Nearly 13 years ago, University of Central Florida professor Timothy Blair hosted his first Saturday Reading Camp for underserved children in the Parramore neighborhood of downtown Orlando.

By the time the College of Education professor retires later this year, Blair will have influenced the lives of more than 2,500 students in Orlando’s poorest neighborhood through his free weekly tutoring program.

And for that, the City of Orlando has declared Monday, March 25, as Dr. Timothy Blair Day. Blair will be recognized during Monday’s City Council meeting.

“The Reading Camp Program has been the most meaningful, beneficial venture I have had in my 38-year career in higher education,” said Blair. “For everything that the students and parents have gained, I have gained tenfold. Saturday is the best day of the week for me.”

Blair created the Saturday Reading Camp as a way for his undergraduate and graduate students to apply the strategies they learned in the classroom to a real-world environment. Each week, the students in his reading education classes provide individualized reading lessons and write lesson plans.

“I wanted to do a better job of preparing our teachers,” said Blair. “This program exposes them to diversity and helps to debunk a lot of the myths that some of our UCF teachers have about working in low-income schools. It’s a great training ground, and it shows them that all children can learn.”

The camp began at the Jackson Community Center and has since expanded to the Callahan Center. For 11 consecutive Saturday mornings in the fall and spring, children from kindergarten through sixth grade receive reading lessons led by UCF students. Consecutively, Blair runs a Parent Education Program with the children’s parents and relatives, in which he teaches hands-on strategies for teaching their children reading at home.

A Summer Reading Camp is also held daily in June.

In addition to working with Orlando’s Department of Families, Parks and Recreation, Blair has received funding and supplies from Scholastic , Starbucks, private donors and local schools.

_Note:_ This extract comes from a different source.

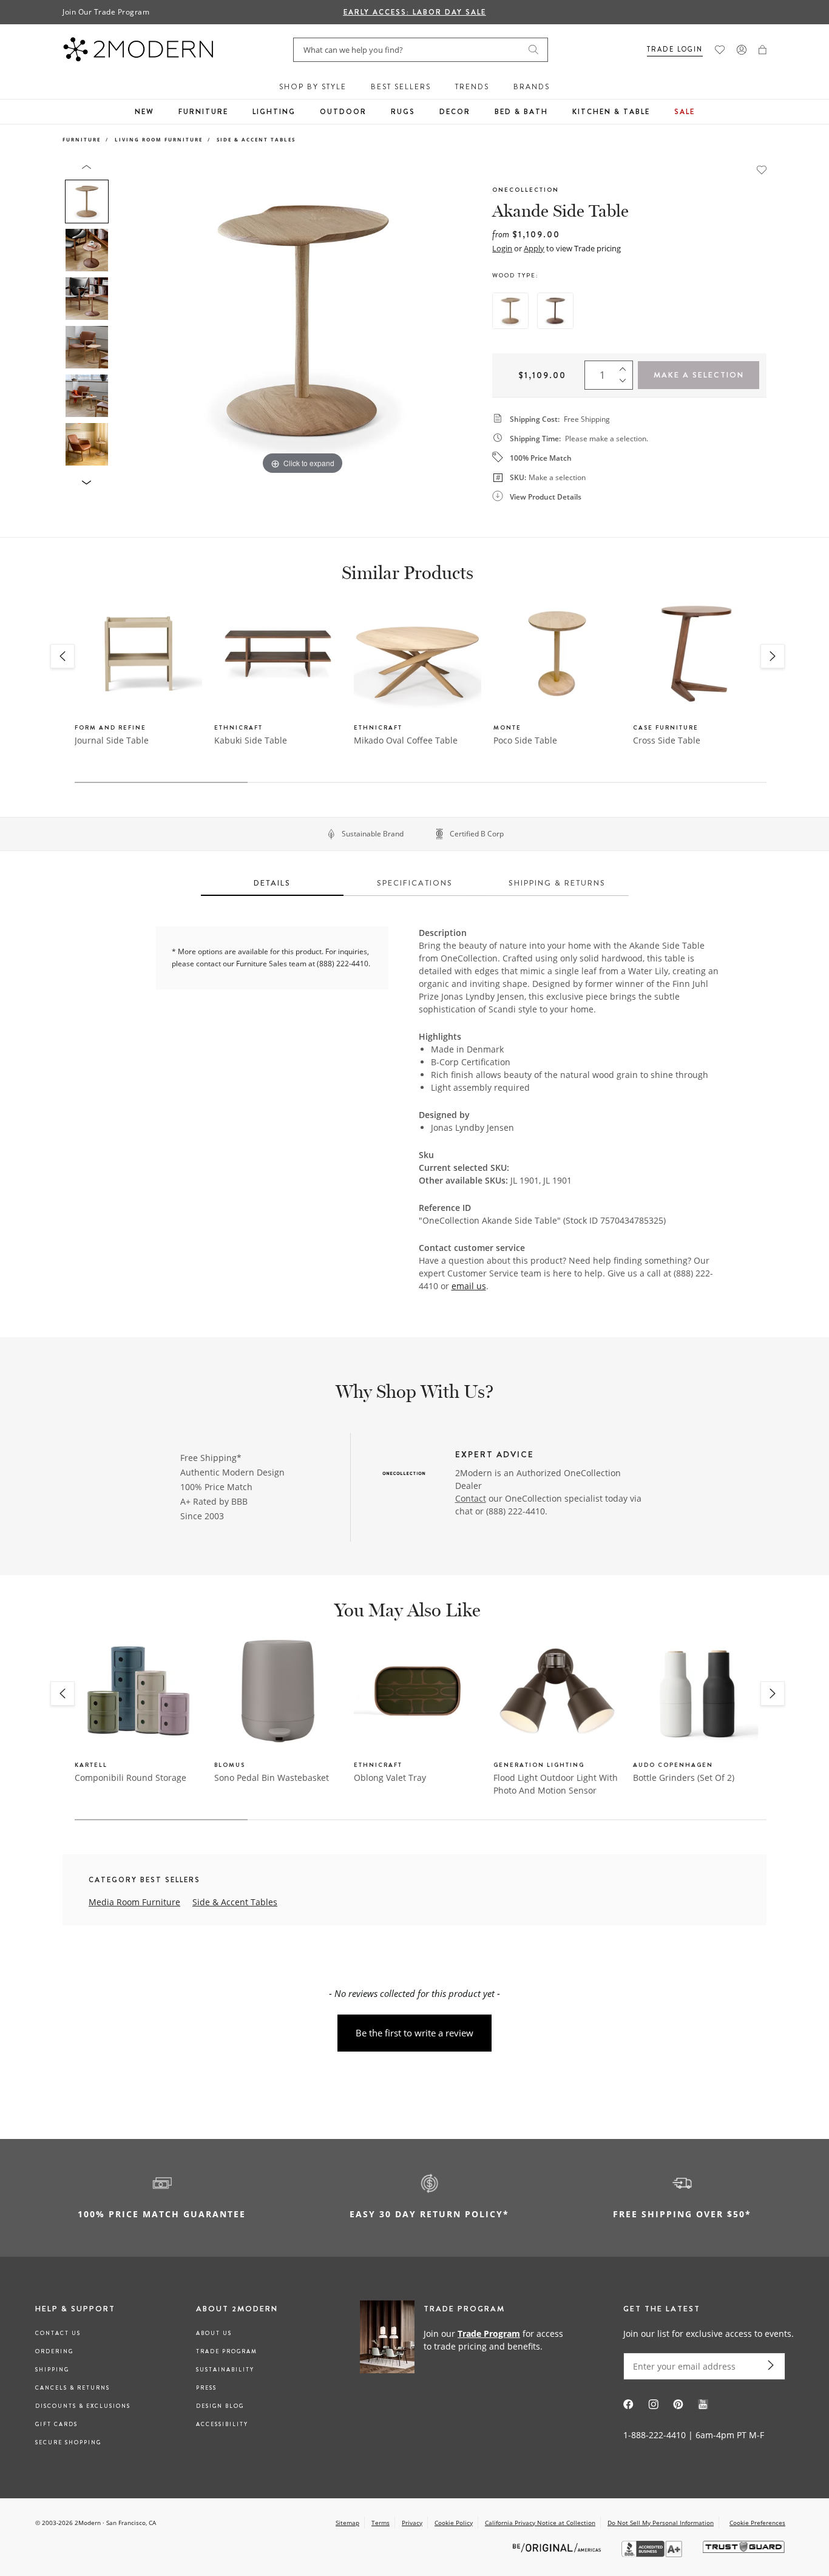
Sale (684, 111)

At the end of each session, Scholastic provides participants with a backpack full of new books to start their own home libraries, so that they can continue their studies after the program is over.

“This has been a wonderful partnership between UCF, a big metropolitan school, and Orlando, a big metropolitan city,” said Blair. “It allows us to take university courses out of the ivory tower and into the community.”